All men with PE must learn to “dial down” their mental and/or physical arousal in response to PS, to a level below their threshold for emission, in order to truly "control" (delay) their ejaculation. Some men have a naturally longer latency than others and find such control is "automatic,” while others learn this themselves over time through experience or by reading. Identifying PS and learning to slow down and delay ejaculation is the basis for sex therapy of premature ejaculation, and some men find such an approach helpful and sufficient in and of itself.  However, some men do require something external to themselves to slow down the process in order to be able to fully “feel” what is happening in their bodies. Yet many healthcare clinicians are surprised that their patients relapse when medical and "over the counter" treatments do not work once the sprays, pills, barrier methods, etc. are withdrawn. Those healthcare professionals must also learn to teach “stop/start…go fast, go slow" techniques of sex therapy and educate their patients with PE, in order to accomplish long-term treatment success. Even when the PE is more extreme, a physician working together with a sex therapist can make learning to delay an ejaculation as easy as postponing a sneeze.


References

American Urological Association Premature Ejaculation Guidelines

Perelman M, McMahon C, Barada J.  “Evaluation and Treatment of the Ejaculatory Disorders.”  In Atlas of Male Sexual Dysfunction [Ed: Lue, T.], Current Medicine, Inc., Philadelphia, Pennsylvania, 2004, pp. 127-57.
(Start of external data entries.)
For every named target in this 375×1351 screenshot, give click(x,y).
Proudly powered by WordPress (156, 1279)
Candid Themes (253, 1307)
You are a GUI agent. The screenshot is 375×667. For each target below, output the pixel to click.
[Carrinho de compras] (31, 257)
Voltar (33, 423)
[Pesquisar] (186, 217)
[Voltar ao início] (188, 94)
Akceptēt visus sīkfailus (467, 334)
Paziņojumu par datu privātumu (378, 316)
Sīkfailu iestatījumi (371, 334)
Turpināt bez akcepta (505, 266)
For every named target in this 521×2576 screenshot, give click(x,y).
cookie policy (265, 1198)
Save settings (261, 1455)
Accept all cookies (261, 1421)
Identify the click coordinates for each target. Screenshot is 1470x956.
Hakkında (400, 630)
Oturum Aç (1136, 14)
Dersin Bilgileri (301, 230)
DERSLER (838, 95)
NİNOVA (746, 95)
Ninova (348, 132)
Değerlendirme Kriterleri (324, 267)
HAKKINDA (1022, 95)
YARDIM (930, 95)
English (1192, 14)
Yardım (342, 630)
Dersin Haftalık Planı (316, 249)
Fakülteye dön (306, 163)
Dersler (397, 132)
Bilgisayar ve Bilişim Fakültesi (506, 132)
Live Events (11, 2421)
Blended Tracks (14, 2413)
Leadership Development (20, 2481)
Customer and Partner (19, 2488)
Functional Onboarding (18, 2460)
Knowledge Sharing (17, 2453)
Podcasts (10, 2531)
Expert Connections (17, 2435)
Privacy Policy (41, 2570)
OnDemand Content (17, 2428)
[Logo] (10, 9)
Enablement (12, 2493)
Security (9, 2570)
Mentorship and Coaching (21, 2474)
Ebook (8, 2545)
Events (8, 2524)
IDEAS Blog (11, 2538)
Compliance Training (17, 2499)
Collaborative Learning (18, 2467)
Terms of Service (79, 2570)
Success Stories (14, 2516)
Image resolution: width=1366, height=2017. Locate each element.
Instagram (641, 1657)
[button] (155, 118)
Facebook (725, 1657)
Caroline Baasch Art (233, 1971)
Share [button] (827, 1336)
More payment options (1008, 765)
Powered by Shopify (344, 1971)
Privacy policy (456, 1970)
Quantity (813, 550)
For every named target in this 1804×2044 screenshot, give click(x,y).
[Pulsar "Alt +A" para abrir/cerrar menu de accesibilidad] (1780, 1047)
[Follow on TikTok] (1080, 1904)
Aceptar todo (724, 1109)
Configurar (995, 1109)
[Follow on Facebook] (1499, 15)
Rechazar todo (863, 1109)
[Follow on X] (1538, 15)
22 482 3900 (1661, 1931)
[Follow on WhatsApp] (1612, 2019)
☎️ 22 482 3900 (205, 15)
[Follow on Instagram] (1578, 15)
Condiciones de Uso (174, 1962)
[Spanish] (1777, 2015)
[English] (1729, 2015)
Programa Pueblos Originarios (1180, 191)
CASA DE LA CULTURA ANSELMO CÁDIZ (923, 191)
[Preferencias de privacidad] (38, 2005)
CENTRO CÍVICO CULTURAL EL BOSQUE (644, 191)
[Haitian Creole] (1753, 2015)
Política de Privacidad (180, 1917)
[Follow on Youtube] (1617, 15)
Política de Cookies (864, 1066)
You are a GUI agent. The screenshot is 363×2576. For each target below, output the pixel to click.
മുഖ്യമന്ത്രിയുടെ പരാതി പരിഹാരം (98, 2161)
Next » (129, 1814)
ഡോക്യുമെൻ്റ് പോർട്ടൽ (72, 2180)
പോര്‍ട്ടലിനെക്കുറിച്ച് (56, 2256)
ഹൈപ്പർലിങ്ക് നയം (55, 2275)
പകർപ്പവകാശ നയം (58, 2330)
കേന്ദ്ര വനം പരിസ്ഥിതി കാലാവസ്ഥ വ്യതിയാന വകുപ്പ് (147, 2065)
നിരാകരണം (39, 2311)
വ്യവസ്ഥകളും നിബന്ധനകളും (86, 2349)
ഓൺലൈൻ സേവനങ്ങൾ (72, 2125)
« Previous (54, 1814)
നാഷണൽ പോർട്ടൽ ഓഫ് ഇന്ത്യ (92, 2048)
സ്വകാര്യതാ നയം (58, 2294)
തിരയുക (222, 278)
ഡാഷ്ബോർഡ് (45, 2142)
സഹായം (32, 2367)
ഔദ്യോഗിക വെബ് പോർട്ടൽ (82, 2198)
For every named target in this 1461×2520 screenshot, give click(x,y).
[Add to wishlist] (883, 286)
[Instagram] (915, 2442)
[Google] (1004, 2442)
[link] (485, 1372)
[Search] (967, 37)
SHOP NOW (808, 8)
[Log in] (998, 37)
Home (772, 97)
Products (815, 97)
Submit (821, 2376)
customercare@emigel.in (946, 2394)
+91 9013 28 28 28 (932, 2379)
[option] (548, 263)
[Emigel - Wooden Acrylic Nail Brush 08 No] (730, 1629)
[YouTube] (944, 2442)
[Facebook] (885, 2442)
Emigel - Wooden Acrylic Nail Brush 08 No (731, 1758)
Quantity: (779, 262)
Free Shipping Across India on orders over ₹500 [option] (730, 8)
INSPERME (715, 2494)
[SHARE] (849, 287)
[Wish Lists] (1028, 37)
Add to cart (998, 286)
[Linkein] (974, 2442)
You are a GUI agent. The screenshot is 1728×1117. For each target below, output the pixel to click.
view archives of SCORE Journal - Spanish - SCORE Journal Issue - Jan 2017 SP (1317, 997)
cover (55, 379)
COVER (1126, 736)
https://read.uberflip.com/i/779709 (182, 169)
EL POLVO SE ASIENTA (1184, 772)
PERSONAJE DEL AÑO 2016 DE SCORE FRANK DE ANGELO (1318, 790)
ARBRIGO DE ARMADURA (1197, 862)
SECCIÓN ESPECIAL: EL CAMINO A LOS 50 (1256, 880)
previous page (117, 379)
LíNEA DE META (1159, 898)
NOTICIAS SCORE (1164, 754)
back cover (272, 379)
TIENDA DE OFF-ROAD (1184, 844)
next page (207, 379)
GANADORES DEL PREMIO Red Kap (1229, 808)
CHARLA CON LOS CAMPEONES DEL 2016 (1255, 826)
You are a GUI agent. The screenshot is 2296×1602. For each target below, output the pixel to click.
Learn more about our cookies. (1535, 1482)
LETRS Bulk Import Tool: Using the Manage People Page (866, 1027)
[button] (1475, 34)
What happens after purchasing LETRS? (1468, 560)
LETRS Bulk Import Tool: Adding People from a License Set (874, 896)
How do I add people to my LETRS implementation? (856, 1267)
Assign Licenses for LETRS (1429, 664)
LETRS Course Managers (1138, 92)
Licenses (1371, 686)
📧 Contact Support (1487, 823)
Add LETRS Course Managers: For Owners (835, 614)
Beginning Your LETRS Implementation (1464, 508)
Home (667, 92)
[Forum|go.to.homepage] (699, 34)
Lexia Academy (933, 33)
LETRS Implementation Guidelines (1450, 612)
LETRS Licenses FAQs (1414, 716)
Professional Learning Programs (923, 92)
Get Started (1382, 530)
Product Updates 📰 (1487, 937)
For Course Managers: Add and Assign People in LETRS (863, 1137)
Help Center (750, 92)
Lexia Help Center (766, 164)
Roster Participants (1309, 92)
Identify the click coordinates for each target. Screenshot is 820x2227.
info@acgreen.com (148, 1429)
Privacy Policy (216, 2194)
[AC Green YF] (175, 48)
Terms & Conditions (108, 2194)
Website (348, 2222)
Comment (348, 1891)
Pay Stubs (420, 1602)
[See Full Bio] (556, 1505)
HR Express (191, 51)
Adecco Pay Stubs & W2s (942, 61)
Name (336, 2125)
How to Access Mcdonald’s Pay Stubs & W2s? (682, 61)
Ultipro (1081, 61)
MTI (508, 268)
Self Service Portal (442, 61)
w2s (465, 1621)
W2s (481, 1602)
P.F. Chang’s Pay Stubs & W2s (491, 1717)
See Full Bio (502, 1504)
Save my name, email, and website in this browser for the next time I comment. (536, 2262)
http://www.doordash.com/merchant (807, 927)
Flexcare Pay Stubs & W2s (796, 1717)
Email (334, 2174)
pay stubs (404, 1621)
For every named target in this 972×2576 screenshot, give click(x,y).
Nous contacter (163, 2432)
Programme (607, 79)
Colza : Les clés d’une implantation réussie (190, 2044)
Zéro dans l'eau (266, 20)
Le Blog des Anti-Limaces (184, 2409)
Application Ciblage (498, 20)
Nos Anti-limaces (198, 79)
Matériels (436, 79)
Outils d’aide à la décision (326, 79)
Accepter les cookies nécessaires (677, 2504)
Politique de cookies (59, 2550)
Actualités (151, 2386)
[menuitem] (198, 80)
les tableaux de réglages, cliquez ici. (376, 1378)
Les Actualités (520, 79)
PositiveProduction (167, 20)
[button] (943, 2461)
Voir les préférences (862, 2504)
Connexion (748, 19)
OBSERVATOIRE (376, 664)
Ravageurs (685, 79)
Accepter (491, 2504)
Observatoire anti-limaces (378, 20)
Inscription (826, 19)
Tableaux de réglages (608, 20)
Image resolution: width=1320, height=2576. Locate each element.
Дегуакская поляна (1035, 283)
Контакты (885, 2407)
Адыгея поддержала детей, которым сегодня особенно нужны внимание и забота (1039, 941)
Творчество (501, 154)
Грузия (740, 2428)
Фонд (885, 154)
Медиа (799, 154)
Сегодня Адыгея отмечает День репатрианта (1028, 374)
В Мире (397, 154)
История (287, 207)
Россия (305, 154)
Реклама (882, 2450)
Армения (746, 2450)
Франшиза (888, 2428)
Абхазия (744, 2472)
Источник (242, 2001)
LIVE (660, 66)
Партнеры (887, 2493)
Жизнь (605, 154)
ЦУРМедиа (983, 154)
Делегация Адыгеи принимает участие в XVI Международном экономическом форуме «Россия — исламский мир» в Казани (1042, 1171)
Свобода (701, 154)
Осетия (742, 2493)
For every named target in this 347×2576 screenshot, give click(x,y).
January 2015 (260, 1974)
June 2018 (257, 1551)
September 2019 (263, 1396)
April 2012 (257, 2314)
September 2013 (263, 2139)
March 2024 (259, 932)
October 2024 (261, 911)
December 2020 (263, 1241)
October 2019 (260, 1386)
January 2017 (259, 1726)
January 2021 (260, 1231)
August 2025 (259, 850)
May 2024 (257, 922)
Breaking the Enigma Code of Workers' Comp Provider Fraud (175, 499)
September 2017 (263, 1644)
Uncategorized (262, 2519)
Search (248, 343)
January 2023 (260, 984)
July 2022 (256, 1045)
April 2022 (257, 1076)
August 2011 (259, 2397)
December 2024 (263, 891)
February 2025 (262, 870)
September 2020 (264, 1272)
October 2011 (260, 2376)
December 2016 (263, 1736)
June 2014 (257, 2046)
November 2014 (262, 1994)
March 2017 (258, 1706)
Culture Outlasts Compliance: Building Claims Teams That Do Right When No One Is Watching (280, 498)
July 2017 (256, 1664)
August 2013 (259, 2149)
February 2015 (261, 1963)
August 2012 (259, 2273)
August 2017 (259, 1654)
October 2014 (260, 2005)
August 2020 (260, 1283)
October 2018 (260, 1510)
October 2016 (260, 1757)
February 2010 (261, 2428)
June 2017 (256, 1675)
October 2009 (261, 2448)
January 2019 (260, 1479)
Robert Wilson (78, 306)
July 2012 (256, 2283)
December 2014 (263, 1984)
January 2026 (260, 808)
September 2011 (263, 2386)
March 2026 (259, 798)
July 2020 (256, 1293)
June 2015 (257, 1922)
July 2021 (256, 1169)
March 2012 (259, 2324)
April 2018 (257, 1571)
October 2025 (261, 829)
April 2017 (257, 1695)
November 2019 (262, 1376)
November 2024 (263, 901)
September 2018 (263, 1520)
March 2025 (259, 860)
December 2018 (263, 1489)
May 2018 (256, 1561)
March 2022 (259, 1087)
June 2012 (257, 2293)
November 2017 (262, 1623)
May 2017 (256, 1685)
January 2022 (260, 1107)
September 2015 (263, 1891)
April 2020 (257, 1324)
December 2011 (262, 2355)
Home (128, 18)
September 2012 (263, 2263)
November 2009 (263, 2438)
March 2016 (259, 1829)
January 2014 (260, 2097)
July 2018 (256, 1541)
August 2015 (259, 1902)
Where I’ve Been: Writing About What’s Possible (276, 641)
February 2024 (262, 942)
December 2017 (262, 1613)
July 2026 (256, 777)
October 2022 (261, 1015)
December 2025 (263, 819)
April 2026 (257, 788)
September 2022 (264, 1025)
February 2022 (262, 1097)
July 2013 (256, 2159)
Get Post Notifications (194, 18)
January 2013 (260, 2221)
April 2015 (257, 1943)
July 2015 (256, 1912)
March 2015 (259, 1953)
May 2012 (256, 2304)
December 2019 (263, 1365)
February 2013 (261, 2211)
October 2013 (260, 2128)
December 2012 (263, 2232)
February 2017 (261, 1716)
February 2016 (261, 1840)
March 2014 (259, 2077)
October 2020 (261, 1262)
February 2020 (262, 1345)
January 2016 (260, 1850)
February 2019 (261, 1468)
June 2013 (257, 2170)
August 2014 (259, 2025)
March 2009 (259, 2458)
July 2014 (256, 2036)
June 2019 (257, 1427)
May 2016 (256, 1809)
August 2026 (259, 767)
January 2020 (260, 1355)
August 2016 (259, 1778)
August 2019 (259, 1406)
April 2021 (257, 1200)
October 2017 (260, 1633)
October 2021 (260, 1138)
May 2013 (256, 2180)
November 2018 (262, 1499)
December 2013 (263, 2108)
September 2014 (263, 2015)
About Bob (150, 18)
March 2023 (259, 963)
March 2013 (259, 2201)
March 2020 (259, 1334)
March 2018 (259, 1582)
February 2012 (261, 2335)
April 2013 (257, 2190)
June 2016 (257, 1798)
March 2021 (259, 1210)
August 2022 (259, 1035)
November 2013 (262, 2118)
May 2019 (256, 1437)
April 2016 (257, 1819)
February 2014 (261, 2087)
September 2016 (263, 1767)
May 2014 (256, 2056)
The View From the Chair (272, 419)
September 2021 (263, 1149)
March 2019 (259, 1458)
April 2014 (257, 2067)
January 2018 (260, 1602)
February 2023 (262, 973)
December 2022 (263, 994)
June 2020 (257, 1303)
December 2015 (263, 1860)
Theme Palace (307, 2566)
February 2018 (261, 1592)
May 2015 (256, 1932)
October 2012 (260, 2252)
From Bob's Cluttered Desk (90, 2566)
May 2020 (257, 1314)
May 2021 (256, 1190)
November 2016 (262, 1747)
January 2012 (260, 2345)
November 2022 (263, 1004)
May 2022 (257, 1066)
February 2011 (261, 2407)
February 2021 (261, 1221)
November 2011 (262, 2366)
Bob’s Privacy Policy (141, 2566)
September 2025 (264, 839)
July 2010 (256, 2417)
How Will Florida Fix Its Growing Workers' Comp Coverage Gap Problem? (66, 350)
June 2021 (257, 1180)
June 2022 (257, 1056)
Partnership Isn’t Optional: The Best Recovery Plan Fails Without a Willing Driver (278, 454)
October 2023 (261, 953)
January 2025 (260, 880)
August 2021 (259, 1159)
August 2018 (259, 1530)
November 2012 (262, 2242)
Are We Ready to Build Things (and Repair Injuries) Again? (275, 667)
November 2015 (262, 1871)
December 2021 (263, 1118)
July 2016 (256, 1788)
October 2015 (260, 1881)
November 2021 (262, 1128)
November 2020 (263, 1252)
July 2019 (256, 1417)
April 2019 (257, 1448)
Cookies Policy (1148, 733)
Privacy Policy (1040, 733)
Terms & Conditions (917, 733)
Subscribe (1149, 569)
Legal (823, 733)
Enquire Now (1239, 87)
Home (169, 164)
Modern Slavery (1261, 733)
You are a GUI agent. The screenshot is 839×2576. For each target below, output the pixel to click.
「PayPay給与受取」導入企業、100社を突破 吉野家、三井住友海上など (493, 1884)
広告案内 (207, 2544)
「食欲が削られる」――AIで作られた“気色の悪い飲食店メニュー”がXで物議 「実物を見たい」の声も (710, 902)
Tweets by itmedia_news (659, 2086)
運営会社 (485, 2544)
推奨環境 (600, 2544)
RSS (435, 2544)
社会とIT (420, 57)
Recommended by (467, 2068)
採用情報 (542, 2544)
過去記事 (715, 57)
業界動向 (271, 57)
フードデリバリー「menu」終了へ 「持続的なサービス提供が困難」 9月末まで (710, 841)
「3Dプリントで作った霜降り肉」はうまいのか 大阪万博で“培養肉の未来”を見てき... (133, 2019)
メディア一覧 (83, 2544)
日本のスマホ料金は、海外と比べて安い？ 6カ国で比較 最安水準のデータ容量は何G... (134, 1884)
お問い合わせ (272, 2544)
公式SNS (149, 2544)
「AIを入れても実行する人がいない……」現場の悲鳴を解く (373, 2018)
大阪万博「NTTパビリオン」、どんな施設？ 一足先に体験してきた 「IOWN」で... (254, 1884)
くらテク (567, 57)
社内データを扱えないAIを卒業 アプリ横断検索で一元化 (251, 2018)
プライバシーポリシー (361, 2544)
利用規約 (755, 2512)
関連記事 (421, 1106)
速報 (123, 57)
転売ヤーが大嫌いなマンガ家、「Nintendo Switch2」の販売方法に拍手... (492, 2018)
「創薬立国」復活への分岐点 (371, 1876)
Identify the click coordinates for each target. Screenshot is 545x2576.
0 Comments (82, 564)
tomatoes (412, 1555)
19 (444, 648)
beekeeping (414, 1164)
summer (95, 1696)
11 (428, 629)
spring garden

Perelman, MA. Why The Sexual Tipping Point is a Variable Switch Model. Current Sexual Health Reports, 10: 38. 2018

Perelman MA. “A New Combination Treatment for Premature Ejaculation: A Sex Therapist's Perspective”. Journal of Sexual Medicine. 2006;3:1004–1012.

Rowland, D., Tuohy, A., & Humpfer, J. (2014). An Integrative Approach to the Treatment of Premature Ejaculation. Current Sexual Health Reports, 6(2), 124–135. 

Perelman M. “Treatment of Premature Ejaculation.” In Principles and Practices of Sex Therapy [Eds. S Leiblum and L Pervin].  New York: Guilford Press, 1980, Chapter 7, pp.199-233.

McMahon C, Abdo C, Incrocci L, Perelman M, Rowland D, Waldinger M, Xin ZC. “Disorders of Orgasm and Ejaculation in Men.”  Journal of Sexual Medicine, 2004:1:1:58-65.